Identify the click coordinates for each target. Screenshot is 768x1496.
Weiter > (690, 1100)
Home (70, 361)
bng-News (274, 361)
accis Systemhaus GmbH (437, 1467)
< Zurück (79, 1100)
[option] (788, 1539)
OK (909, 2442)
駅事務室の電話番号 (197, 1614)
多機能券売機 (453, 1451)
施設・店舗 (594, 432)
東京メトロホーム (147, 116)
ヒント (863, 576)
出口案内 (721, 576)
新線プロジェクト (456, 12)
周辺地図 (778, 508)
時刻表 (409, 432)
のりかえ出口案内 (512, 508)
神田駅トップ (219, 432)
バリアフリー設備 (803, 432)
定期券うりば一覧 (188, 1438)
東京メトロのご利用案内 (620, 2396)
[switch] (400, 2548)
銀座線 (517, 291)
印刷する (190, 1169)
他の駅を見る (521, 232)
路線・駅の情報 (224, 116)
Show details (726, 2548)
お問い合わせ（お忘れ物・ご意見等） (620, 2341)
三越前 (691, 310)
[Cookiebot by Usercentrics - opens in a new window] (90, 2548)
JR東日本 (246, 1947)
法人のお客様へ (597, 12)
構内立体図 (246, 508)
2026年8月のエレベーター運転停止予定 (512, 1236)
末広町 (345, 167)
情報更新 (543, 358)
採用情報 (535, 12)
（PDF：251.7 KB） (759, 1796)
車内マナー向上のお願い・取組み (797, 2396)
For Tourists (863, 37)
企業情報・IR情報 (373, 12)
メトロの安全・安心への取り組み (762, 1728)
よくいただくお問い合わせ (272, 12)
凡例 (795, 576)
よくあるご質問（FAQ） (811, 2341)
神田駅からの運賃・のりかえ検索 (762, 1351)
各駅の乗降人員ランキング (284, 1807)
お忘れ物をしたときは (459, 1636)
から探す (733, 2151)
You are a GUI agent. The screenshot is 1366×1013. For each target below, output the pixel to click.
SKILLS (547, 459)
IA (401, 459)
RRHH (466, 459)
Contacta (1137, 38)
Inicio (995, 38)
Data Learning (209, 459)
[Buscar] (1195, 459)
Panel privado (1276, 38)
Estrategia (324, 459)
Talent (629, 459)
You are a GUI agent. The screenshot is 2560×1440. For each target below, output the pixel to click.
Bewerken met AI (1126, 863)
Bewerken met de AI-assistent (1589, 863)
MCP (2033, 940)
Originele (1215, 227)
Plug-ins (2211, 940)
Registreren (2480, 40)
━━━━━━━━━━━━━━━━
### YOUR GOAL
Restate the data exactly, keeping every line intact.

### ANSWER SECTION
Identify the click coordinates for each target. Screenshot is 768x1496.
Weiter > (690, 1100)
Home (70, 361)
bng-News (274, 361)
accis Systemhaus GmbH (437, 1467)
< Zurück (79, 1100)
[option] (788, 1539)
OK (909, 2442)
駅事務室の電話番号 (197, 1614)
多機能券売機 (453, 1451)
施設・店舗 (594, 432)
東京メトロホーム (147, 116)
ヒント (863, 576)
出口案内 (721, 576)
新線プロジェクト (456, 12)
周辺地図 (778, 508)
時刻表 (409, 432)
のりかえ出口案内 (512, 508)
神田駅トップ (219, 432)
バリアフリー設備 (803, 432)
定期券うりば一覧 (188, 1438)
東京メトロのご利用案内 (620, 2396)
[switch] (400, 2548)
銀座線 (517, 291)
印刷する (190, 1169)
他の駅を見る (521, 232)
路線・駅の情報 (224, 116)
Show details (726, 2548)
お問い合わせ（お忘れ物・ご意見等） (620, 2341)
三越前 (691, 310)
[Cookiebot by Usercentrics - opens in a new window] (90, 2548)
JR東日本 (246, 1947)
法人のお客様へ (597, 12)
構内立体図 (246, 508)
2026年8月のエレベーター運転停止予定 (512, 1236)
末広町 (345, 167)
情報更新 (543, 358)
採用情報 (535, 12)
（PDF：251.7 KB） (759, 1796)
車内マナー向上のお願い・取組み (797, 2396)
For Tourists (863, 37)
企業情報・IR情報 (373, 12)
メトロの安全・安心への取り組み (762, 1728)
よくいただくお問い合わせ (272, 12)
凡例 (795, 576)
よくあるご質問（FAQ） (811, 2341)
神田駅からの運賃・のりかえ検索 (762, 1351)
各駅の乗降人員ランキング (284, 1807)
お忘れ物をしたときは (459, 1636)
から探す (733, 2151)
You are a GUI agent. The screenshot is 1366×1013. For each target below, output the pixel to click.
SKILLS (547, 459)
IA (401, 459)
RRHH (466, 459)
Contacta (1137, 38)
Inicio (995, 38)
Data Learning (209, 459)
[Buscar] (1195, 459)
Panel privado (1276, 38)
Estrategia (324, 459)
Talent (629, 459)
You are a GUI agent. The screenshot is 2560×1440. For each target below, output the pixel to click.
Bewerken met AI (1126, 863)
Bewerken met de AI-assistent (1589, 863)
MCP (2033, 940)
Originele (1215, 227)
Plug-ins (2211, 940)
Registreren (2480, 40)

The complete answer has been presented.